Sono state ufficialmente avviate le operazioni del Ravenna CCS, il primo sito italiano di stoccaggio permanente della CO2 nato dalla joint venture tra Eni e Snam e che ha già ricevuto alcuni importanti riconoscimenti da parte dell’Unione Europea. Il progetto si candida a diventare il polo italiano per la decarbonizzazione delle industrie energy intensive e hard to abate rappresentando un contributo fondamentale per raggiungere gli obiettivi climatici e la neutralità carbonica al 2050.
Per ora il Ravenna CCS entrerà in quelle denominata Fase 1 che prevede la cattura, il trasporto e lo stoccaggio della CO2 emessa dalla centrale Eni di Casalborsetti (sempre nel ravennate) abbattendo così – una volta che l’operazione sarà a pieno regime – circa 25 mila tonnellate di emissioni annuali: l’anidride passerà attraverso delle conduttore dismesse che in passato trasportavano gas naturale e finirà nella piattaforma offshore di Porto Corsini Mare Ovest.

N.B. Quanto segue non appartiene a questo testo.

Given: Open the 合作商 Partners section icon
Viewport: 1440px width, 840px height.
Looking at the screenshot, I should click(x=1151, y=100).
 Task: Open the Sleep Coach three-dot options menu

Dalla piattaforma, la CO2 catturata viene – infine – iniettata in completa sicurezza e senza alcun tipo di dispersione ambientale all’interno di un ex giacimento di gas esausto situato a qualcosa come 3mila metri di profondità: così facendo la centrale Eni di Ravenna riesce a garantirsi un abbattimento delle emissioni medio del 90% (con importanti picchi fino al 96%). Un altro elemento distintivo del progetto è l’alimentazione dell’impianto di cattura della centrale di Casalborsetti con energia elettrica da fonti rinnovabili, con il risultato di evitare ulteriori emissioni di CO₂.
Cos’è il Ravenna CCS di Eni e Snam: l’obiettivo di catturare almeno 16 milioni di tonnellate di CO2 all’anno
Dalla Fase 1 di cui è attualmente protagonista il Ravenna CCS, Eni e Snam contano di passare entro i prossimi alla Fase 2 che porterà il progetto di cattura della CO2 anche in decine e decine di altre industrie inquinanti italiane con l’obiettivo – questo entro l’ormai ambientalmente iconico 2030 – di stoccare fino a 4 milioni di tonnellate all’anno: secondo recentissime stime i giacimenti di gas dismessi nell’Adriatico potrebbero ospitare più di 500 milioni di tonnellate; mentre la joint venture conta di raggiungere volumi di trasporto e stoccaggio annuali di circa 16 milioni, ma molto dipenderà anche dal mercato.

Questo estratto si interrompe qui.